Count the lines of the listing below where "agent" shows up, and please answer with that number only.

————

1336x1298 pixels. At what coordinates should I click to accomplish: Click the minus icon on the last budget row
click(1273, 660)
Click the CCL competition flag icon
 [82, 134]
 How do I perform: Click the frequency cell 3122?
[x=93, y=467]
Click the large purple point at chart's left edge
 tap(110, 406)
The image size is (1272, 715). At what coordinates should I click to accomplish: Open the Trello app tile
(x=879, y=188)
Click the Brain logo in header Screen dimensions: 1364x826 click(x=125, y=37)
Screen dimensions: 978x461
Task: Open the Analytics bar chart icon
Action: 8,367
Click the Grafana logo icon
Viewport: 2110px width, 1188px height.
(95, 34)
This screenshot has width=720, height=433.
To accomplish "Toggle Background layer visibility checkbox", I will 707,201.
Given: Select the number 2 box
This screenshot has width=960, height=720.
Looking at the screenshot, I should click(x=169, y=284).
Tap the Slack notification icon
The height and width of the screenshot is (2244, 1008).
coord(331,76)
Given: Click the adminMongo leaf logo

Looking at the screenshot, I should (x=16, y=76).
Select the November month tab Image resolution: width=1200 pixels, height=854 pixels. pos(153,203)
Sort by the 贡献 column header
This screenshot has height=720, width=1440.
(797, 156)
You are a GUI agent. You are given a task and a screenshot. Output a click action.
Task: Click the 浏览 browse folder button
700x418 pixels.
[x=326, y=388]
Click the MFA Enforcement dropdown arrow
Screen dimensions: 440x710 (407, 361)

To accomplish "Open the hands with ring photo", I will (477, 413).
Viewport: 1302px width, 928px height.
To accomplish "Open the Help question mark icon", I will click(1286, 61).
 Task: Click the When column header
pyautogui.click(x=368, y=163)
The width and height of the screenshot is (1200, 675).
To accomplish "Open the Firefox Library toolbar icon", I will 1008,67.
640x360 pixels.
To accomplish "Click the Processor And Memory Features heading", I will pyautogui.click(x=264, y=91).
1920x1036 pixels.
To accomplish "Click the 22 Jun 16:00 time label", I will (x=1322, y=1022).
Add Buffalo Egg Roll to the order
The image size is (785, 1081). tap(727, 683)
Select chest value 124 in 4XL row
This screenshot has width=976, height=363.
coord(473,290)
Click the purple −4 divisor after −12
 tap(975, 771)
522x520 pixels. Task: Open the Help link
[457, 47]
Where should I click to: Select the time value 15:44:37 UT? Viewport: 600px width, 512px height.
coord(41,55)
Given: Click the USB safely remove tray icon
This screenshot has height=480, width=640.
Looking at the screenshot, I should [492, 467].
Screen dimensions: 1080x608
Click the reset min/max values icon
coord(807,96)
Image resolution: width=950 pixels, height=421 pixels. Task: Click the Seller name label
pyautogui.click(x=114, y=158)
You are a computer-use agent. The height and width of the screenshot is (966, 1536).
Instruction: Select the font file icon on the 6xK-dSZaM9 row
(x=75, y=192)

————

PROBLEM SOLUTION
2